Dean is one of more than fifteen veterans who are taking part in this study across the country.
“I liken it to an enabled body person learning to walk with stilts,” said Juntunen. “If you’re walking on stilts you have to ‘learn to feel the ground’ through that metal or wooden leg. That’s basically what I’m doing in the robot because I’m paralyzed from the chest down, so I have to feel the ground through the metallic robot leg.”
He was selected partly by his drive and determination. Joe Berman, the project manager for the Veteran’s Administration-Milwaukee told us what went into the process of choosing him.
“Dean’s name is one of several that were given to us by the spinal cord injury service chief, Dr. Ken Lee at the Milwaukee VA,” said Berman. “He was identified as someone who has been quite active since his injury, and in good health. He’s done 91 marathons in his hand cycle.”
Learning to walk with the device has required many trips to Milwaukee for Dean. Today that training has come to the Copper Country and involves a few of his friends.
“Anyone who is using these devices at this time needs to have a companion to sort them when going over more difficult surfaces,” said Zachary Hodgson, an exoskeleton trainer that worked with Juntunen. “Also it just allows them and the user to have some ability to get out of the device in the case of an emergency.”
“He is lucky to have at least three of his kayaking buddies who are learning to assist him,” said Berman.
“They’re getting a little bit of training to be my aid,” added Juntunen. “They’re my back up.”
This particular device is not suitable for all, Dean’s individual condition makes him a prime candidate for the program.

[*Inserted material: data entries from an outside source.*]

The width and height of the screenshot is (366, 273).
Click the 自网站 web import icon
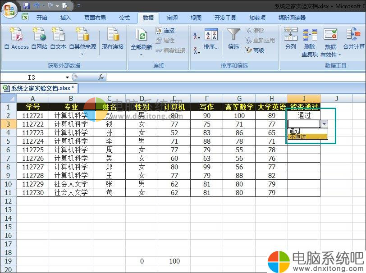(40, 35)
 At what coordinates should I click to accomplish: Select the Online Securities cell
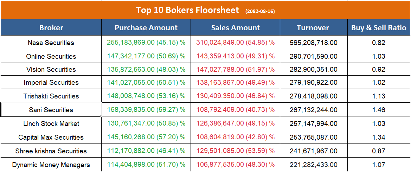[x=51, y=56]

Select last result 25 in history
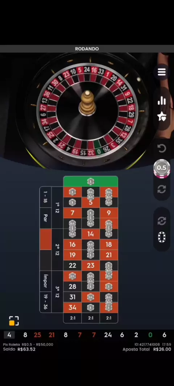[37, 335]
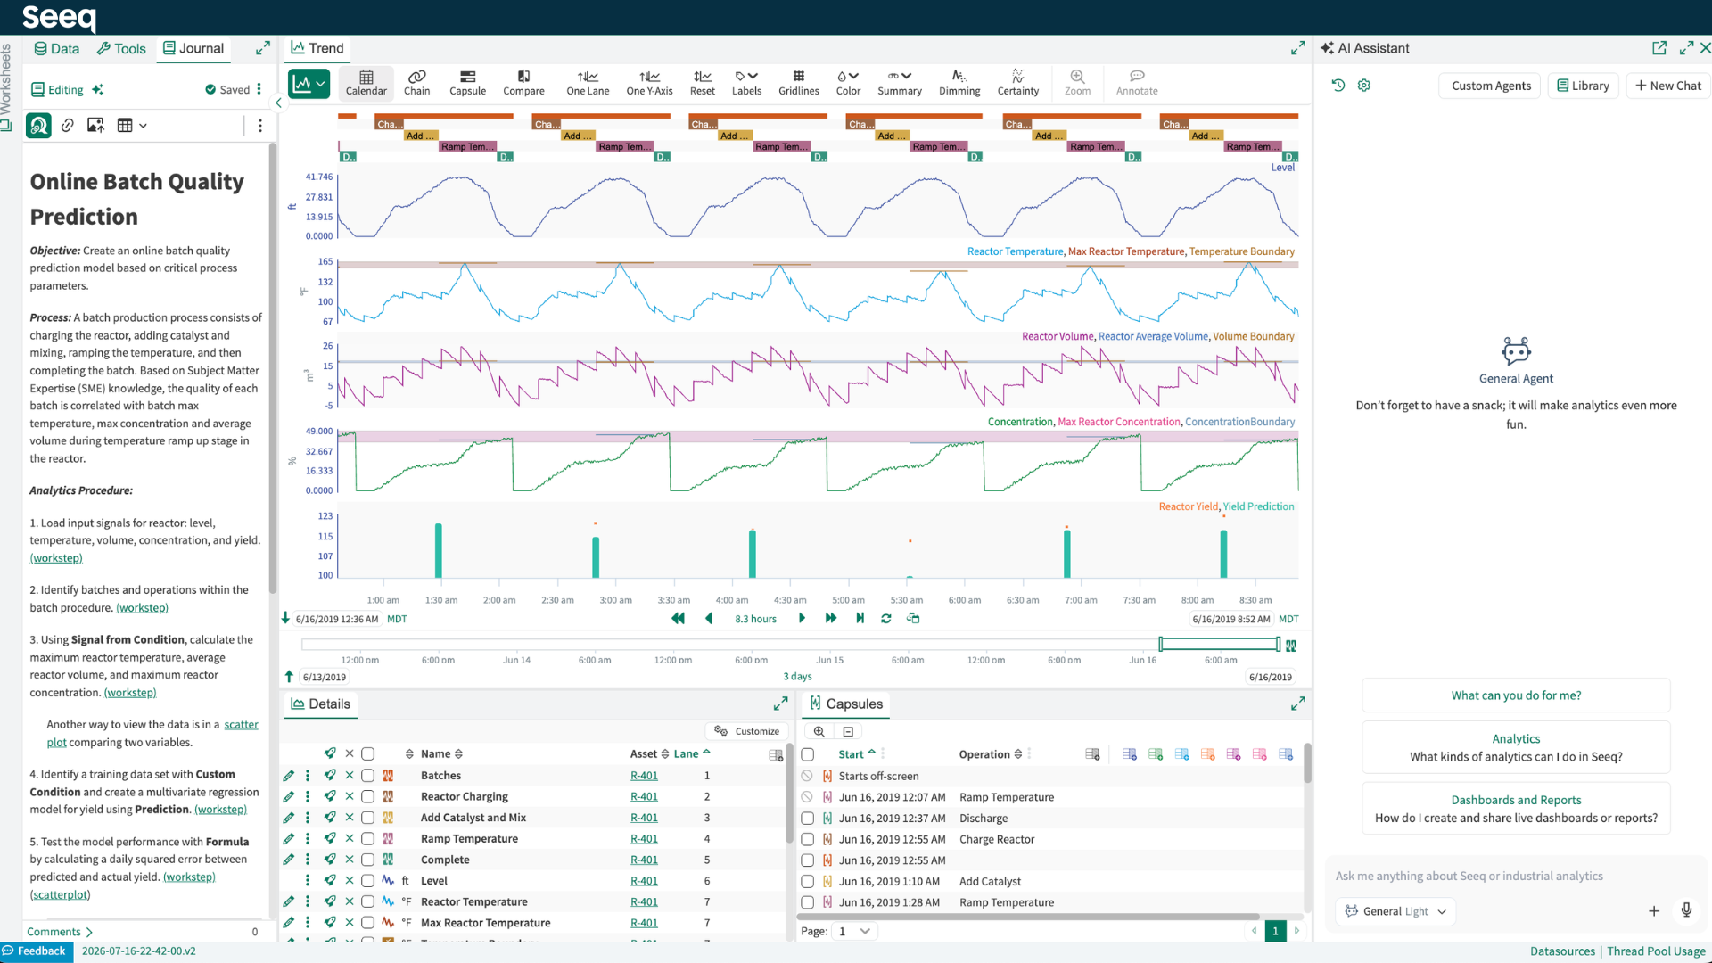Open AI Assistant chat history
This screenshot has height=963, width=1712.
pos(1338,86)
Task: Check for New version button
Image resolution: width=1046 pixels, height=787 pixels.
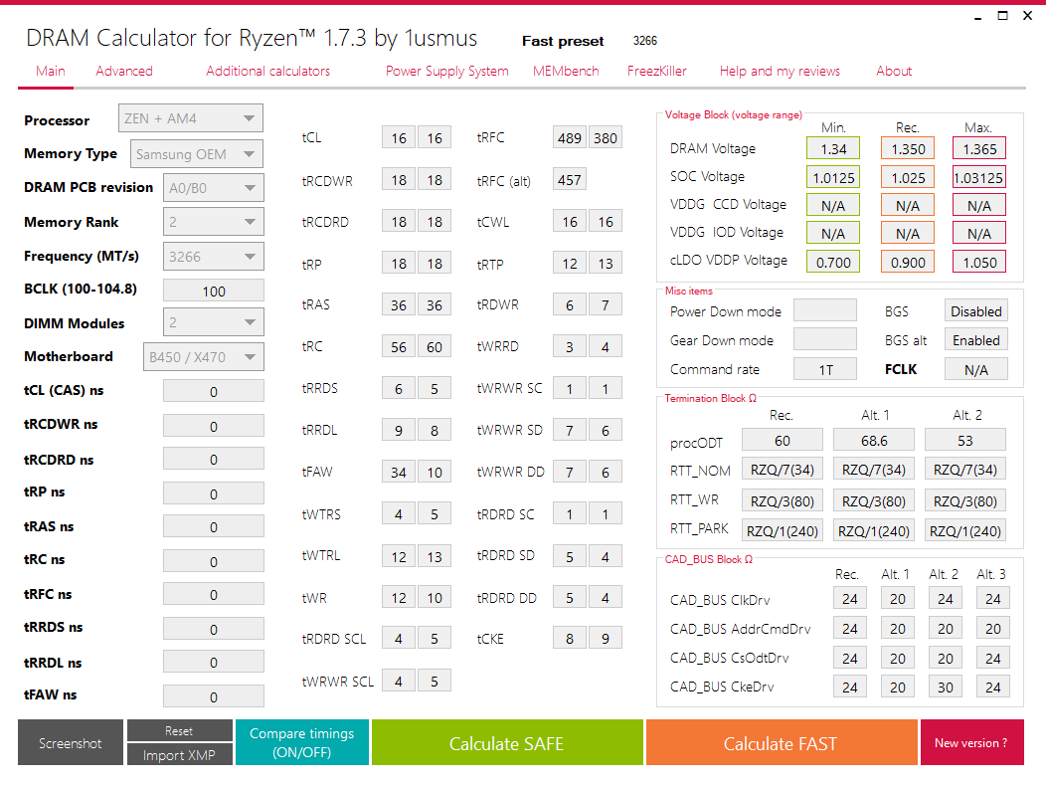Action: [x=971, y=742]
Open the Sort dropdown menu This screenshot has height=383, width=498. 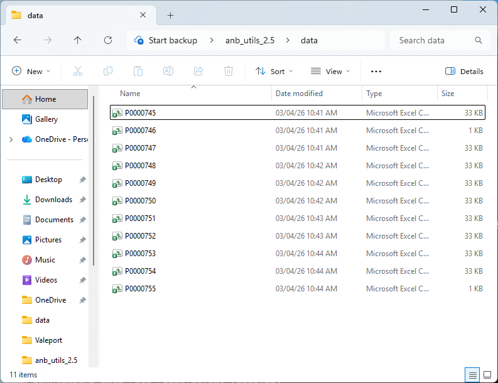[x=274, y=71]
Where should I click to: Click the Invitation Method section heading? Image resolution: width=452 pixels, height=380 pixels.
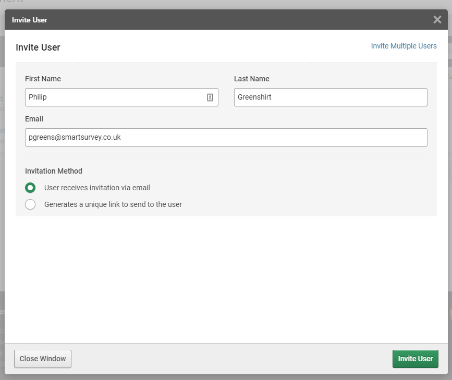54,171
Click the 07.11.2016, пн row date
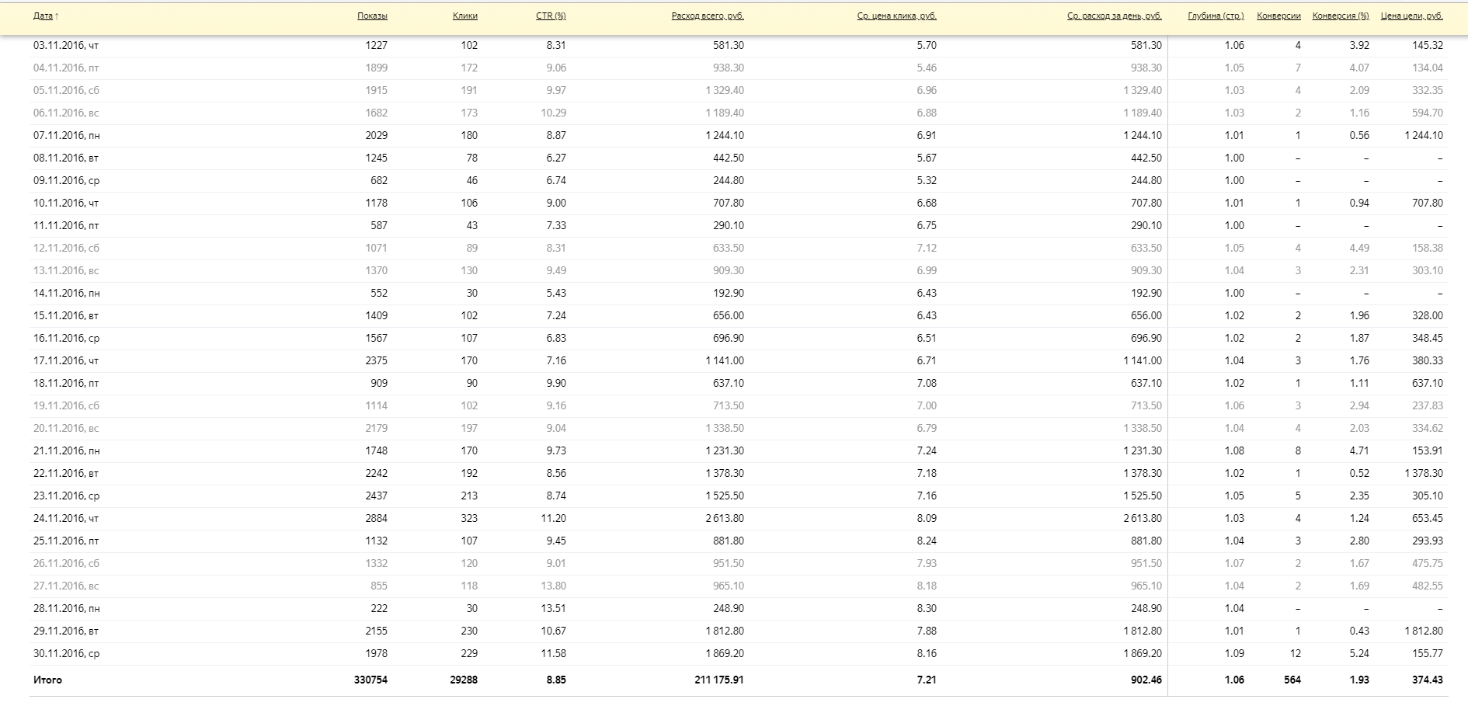1468x706 pixels. tap(66, 135)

He has all of the muscles from his rib cage and up,” explained Hodgson. “Really with this device, it’s really good if someone can use all of their hands, it they’ve got really strong shoulders. His injury level allows that and allows him to be up in the device.”
Dean sustained his injury in 1991, from a tree cutting accident, resulting in a 30 foot fall.
“He’s doing quite well. He’s probably a little over half way through the required number of sessions. He’s on track to be bringing the device home,” said Berman.
Dean says he expects that this technology will advance quickly and help many more people in similar circumstances.
“It’s a very sophisticated technology on one hand, but on the other hand, I think it’s in it’s infancy and the robotics will probably develop very rapidly over the next 5 to 10 years,” said Juntunen.